May 17 – 18: Another well-curated program. “The Planets” gets matched with Caroline Shaw’s “The Observatory” and Jeremy Lamb’s “A Ride on ‘Oumuamua,” inspired by the first known interstellar object to travel our solar system.  

I’d be remiss if I didn’t mention the Sept. 20 gala with Renée Fleming, one of the most popular operatic sopranos of the last 35 years, or the Feb. 9 – 10 Pops concerts with unclassifiable Regina Carter. She’ll play jazz-tinged shows that include David Schiff’s concerto “Four Sisters,” which pays homage to Aretha Franklin, Ella Fitzgerald, Billie Holiday and Sarah Vaughan.
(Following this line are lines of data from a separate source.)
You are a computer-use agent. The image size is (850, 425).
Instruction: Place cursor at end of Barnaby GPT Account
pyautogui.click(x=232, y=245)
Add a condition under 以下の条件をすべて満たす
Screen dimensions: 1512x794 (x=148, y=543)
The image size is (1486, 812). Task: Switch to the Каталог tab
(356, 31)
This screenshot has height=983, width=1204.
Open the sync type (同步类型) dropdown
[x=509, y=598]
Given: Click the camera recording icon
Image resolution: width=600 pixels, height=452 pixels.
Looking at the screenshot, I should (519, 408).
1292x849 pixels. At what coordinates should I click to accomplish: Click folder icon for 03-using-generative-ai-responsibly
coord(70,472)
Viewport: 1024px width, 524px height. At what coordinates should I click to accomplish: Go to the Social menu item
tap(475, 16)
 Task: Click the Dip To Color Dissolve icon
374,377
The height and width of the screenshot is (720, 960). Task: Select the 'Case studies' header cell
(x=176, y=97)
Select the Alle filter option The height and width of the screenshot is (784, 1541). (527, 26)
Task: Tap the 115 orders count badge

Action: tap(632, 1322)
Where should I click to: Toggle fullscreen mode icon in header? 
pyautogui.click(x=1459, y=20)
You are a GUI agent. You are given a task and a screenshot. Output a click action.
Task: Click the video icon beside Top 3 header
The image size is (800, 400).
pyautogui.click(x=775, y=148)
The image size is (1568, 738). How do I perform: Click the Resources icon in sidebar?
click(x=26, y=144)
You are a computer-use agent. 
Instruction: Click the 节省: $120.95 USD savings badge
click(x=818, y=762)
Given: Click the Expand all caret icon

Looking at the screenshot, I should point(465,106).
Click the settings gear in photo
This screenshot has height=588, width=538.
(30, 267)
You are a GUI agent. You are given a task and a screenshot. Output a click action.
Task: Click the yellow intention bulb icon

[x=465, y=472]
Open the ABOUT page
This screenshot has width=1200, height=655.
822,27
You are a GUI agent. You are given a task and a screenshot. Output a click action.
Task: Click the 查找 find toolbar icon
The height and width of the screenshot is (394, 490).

If I ever got up on Saturday mornings before 11, I’d be going to two Family Series concerts. The one on Feb. 10 features music by the Chevalier de Saint-Georges, Europe’s’ first important Black composer; he’s having a moment, as the biopic “Chevalier” comes out in a few weeks. The one on April 13 pairs Saint-Saëns’ “Carnival of the Animals” with “Thurber’s Dogs,” a suite celebrating James Thurber’s drawings by Peter Schickele. (Yes, the P.D.Q. Bach guy.)

If you’re wondering whom to applaud for this fresh programming, thank the committee: president and CEO David Fisk, director of artistic planning Carrie Graham, resident conductor Christopher James Lees (who conducts the Family Series), principal flutist Victor Wang (chair of the musicians’ Artistic Advisory Committee), cellist Sarah Markle, clarinetist Allan Rosenfeld, timpanist Jacob Lipham and principal trumpet Alex Wilborn.

Note that no Classical Series concert has a conductor listed on the website, except the one with Warren-Green. Officially, the symphony expects to name a new music director by the end of 2023. Unofficially, I hear the choice will be made by September, which means we’ll have seen all the candidates by the time the current season ends in May.

Whoever the CSO picks will undoubtedly share the philosophy that motivated the ground-breaking choices for 2023-24. I can’t wait to see what happens next.

Pictured: Melissa White by Dario Accosta.